Kebiasaan kerja baru di masa normal baru, membawa baju ganti untuk dijauhkan dari karyawan lain

Laporan reporter Tribunnews.com Apfia Tioconny Billy-Jakarta, TRIBUNNEWS.COM-Meski pemerintah sudah menerapkan pembatasan sosial transisi skala besar (PSBB), sebagian masyarakat masih bekerja dari rumah (WFH).

Namun, saat bekerja di sebuah perusahaan, mereka harus beradaptasi dengan kebiasaan baru untuk memprediksi penyebaran virus corona (Covid-19).
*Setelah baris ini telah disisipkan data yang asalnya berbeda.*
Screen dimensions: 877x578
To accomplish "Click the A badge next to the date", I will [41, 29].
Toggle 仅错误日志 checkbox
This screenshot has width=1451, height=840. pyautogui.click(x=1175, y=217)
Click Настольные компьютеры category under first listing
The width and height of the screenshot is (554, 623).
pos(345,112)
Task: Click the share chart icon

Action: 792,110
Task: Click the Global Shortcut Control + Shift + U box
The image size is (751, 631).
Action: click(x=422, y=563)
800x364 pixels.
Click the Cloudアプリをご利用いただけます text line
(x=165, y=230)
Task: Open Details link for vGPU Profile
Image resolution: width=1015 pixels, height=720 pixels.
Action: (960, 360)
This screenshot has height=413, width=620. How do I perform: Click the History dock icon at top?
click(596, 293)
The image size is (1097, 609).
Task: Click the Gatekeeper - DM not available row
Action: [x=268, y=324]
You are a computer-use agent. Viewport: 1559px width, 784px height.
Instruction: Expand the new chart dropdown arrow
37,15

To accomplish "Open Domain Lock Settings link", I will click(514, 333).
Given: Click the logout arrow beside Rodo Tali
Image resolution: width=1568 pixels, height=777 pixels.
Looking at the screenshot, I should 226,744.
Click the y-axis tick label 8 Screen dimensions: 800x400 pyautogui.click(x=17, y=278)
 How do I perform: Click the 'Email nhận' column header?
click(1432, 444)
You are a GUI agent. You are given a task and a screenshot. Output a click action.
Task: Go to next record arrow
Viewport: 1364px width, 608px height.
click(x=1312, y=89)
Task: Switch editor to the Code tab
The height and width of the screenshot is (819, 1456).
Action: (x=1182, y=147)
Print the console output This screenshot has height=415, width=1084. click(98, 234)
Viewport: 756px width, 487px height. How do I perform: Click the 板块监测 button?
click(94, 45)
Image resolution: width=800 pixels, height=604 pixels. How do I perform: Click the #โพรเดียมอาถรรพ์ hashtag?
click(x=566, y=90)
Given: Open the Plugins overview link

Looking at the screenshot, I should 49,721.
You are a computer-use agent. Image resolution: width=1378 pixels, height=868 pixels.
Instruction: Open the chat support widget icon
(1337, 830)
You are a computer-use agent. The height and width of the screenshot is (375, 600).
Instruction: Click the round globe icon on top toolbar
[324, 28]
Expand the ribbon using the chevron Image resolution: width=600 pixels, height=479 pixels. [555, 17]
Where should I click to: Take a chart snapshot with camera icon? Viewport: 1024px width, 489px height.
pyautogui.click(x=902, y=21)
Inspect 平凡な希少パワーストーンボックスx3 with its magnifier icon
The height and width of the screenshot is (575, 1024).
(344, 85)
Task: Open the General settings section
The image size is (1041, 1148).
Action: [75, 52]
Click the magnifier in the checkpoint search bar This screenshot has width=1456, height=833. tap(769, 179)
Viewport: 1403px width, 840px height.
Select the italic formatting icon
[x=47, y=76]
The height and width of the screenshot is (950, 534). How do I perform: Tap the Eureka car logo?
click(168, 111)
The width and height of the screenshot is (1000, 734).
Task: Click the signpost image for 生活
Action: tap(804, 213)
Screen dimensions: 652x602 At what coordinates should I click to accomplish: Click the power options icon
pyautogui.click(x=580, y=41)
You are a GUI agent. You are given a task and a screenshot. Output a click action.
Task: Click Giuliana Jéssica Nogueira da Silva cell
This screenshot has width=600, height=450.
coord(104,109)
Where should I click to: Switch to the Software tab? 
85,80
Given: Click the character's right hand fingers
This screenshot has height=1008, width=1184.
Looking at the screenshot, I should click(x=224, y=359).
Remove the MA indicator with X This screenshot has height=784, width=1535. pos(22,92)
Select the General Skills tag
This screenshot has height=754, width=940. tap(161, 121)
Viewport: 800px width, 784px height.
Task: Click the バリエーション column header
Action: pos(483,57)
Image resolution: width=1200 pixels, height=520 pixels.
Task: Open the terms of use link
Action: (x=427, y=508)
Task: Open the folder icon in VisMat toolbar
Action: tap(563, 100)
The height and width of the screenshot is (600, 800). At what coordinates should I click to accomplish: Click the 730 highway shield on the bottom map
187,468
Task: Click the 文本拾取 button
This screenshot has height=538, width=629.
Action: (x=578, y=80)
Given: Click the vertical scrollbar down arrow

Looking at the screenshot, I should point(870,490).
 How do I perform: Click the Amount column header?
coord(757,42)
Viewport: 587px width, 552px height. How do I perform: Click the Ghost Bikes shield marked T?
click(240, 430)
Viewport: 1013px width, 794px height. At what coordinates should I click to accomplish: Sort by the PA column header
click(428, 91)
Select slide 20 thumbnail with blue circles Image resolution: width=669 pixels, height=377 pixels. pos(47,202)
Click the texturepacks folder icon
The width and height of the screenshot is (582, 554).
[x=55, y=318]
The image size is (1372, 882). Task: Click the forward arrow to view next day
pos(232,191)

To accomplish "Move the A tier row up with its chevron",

Dr Astrid Widajati Sulistomo, Ketua Perhimpunan Dokter Spesialis Kesehatan Kerja Indonesia (PERDOKI), MPH, Oklahoma, mengenang bahwa ketika mulai bekerja sebaiknya memakai masker, menjaga jarak, bahkan berganti pakaian untuk menjaga kebersihan diri. Tingkatkan kekebalan. Astrid dalam siaran langsungnya bersama ILUNI UI, Selasa (6 Juni 2020), mengatakan: “Berhenti menggunakan alat dan berdoa bersama.” Selama masa pengiriman? Persalinan normal tidak dianjurkan.

Selanjutnya, Dr. Astrid juga menyarankan agar perusahaan meningkatkan pengawasan kesehatan karyawan dengan melakukan pemeriksaan dan identifikasi pekerja. Jika suhu tubuh lebih tinggi dari 37,3 derajat, pekerja tidak diizinkan untuk bekerja. , Batuk, radang tenggorokan dan lemas. Pengawasan semacam ini bisa dilakukan setiap hari saat pekerja masuk ke negara tersebut.

“Ketika seorang pekerja menjadi ODP atau PDP, dia harus memperhatikannya. Jika ini terjadi, periksa penculikan dan kemudian mundur. Dia mengatakan bahwa jejaknya adalah seseorang yang bertemu dengan orang yang positif. Kantor.

Terakhir, Dr. Astrid mengingatkan untuk tidak mengumpulkan pekerja dalam jumlah besar dan tidak menjaga jam lembur di atas delapan jam.

“Jadwal kerja harus ditetapkan. Selain itu, Dr. Astrid menyimpulkan bahwa semua pekerja tidak boleh bekerja lebih dari 8 jam. Semua kebijakan harus dirumuskan agar tidak membingungkan pekerja.